Brief A — In the Pitcairn Island passage, substitute "farm tools" for "agricultural implements" and write out the part starting with "In 1830, H." and going on through "Fletcher October Christian.".
Brief B — According to the Pitcairn Island passage, whom did a wandering whaler leave on the island?
Brief C — Finish out the next part of the Pitcairn Island passage, picking up after its final sentence.

The captain gave John Adams what books and writing-materials he could spare, and the crew of the frigate added many a gift of clothing and useful trinkets from their ditty-boxes. Twelve years passed before any other word was heard from Pitcairn Island, and then the ship Blossom made a call. It was found that a wandering whaler had left a seaman named John Buffet, who felt called to serve as schoolmaster and clergyman to the grateful islanders. England now became interested in this idyllic colony, and there was no desire to recall or avenge the mutiny of the Bounty. John Adams had long since atoned for the misdeeds of himself and his misguided shipmates, and his good works were to live after him.

In 1830, H. M. S. Seringapatam was sent out by the British Government to carry a cargo of agricultural implements, tools, live-stock, and many other things which might increase the happiness and well-being of the people of Pitcairn Island. John Adams had passed away a little while before that, full of years and honor, and it may be safely assumed that he was not logged on the books of the recording angel as a mutineer. The mantle of his leadership fell upon the broad shoulders of Friday Fletcher October Christian.

Stored data entries —

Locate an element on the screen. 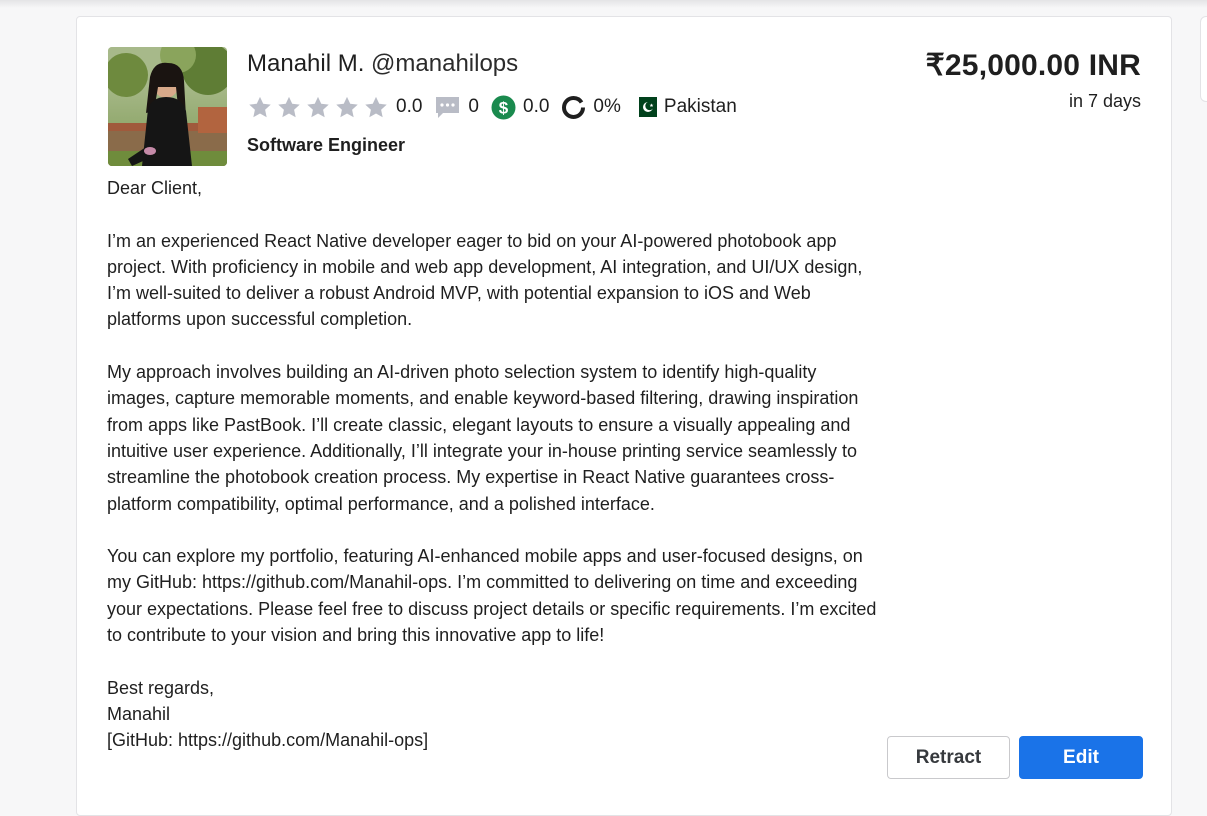 The width and height of the screenshot is (1207, 816). proposal-greeting: Dear Client, is located at coordinates (155, 188).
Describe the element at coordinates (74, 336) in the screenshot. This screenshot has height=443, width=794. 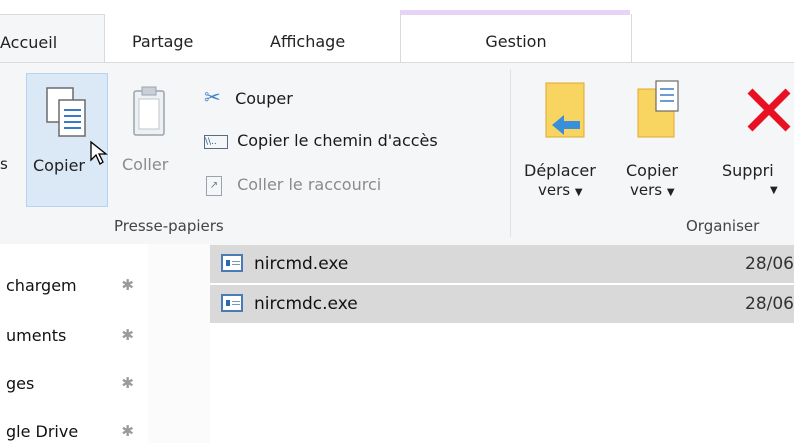
I see `nav-item: uments ✱` at that location.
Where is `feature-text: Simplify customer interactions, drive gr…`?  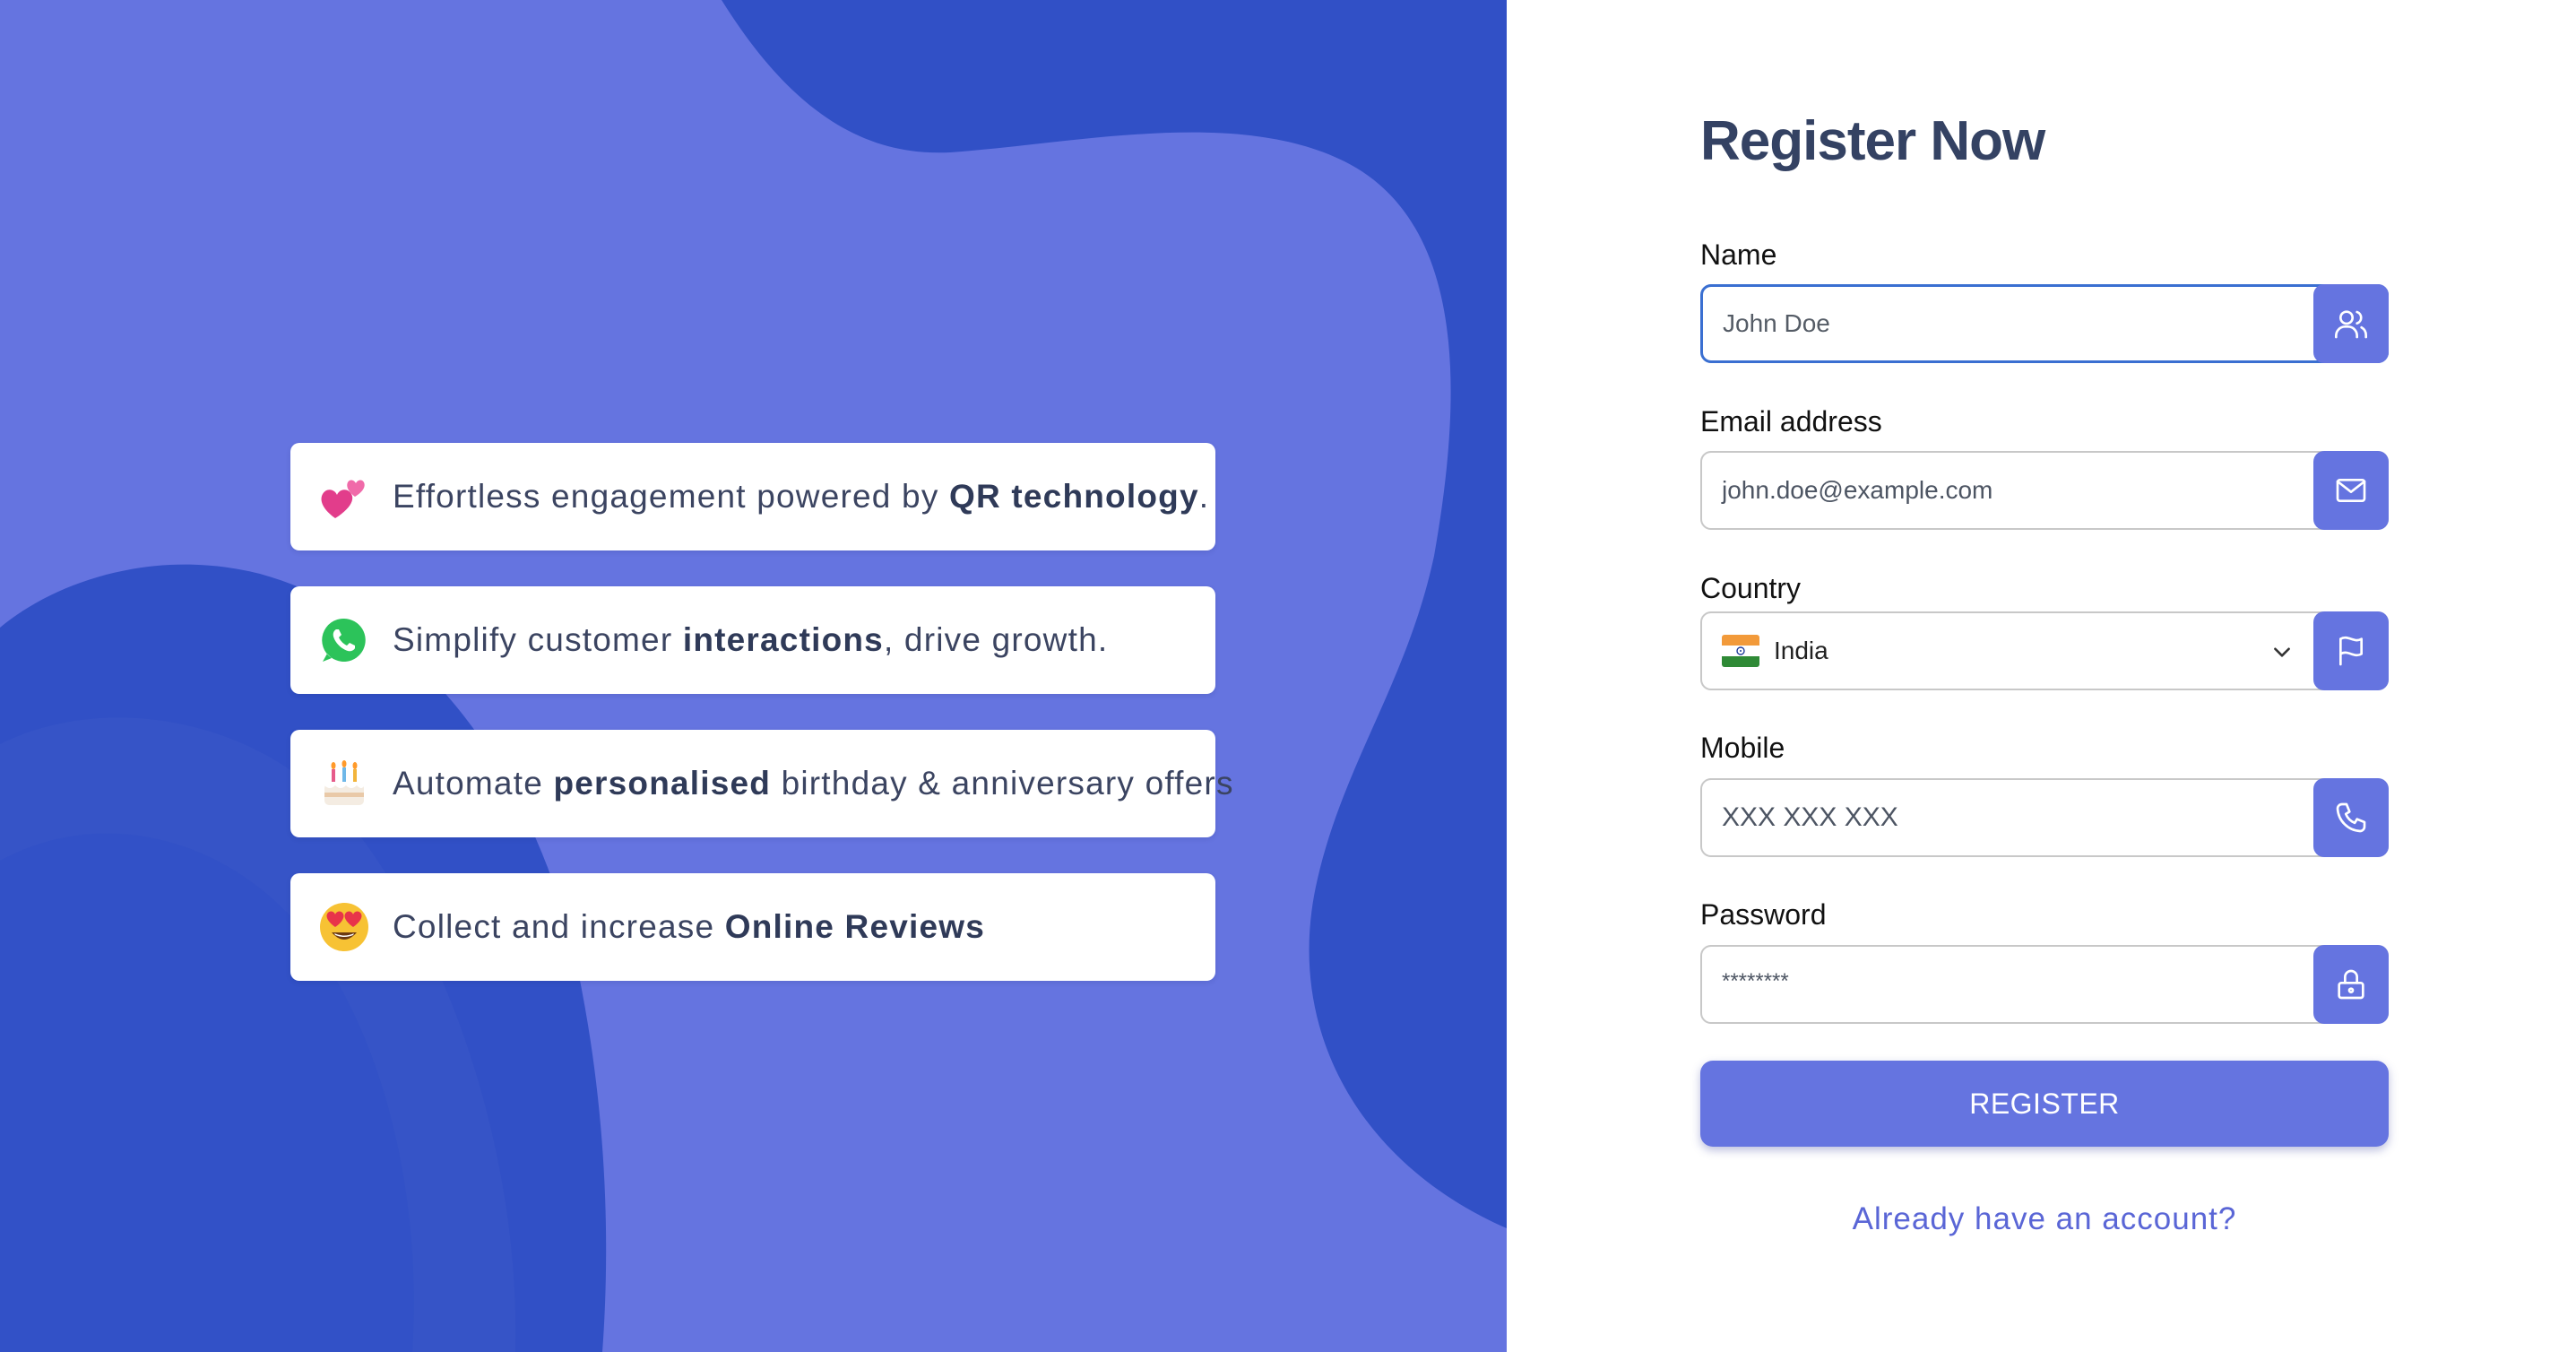
feature-text: Simplify customer interactions, drive gr… is located at coordinates (751, 640).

Written answer A —
In 1830, H. M. S. Seringapatam was sent out by the British Government to carry a cargo of farm tools, tools, live-stock, and many other things which might increase the happiness and well-being of the people of Pitcairn Island. John Adams had passed away a little while before that, full of years and honor, and it may be safely assumed that he was not logged on the books of the recording angel as a mutineer. The mantle of his leadership fell upon the broad shoulders of Friday Fletcher October Christian.

Written answer B — A seaman named John Buffet.

Written answer C —
It was only a year or so ago that the generous captain of a freight steamer bound out across the South Pacific wrote a letter to a New York newspaper to inform the public that he would be glad to go out of his course to touch at Pitcairn Island and leave any books or other gifts which might be sent in his care. It was near the Christmas season, and the spirit moved him to play Santa Claus to the people of that happy island whose forefathers were the mutineers of the Bounty in the year of 1789.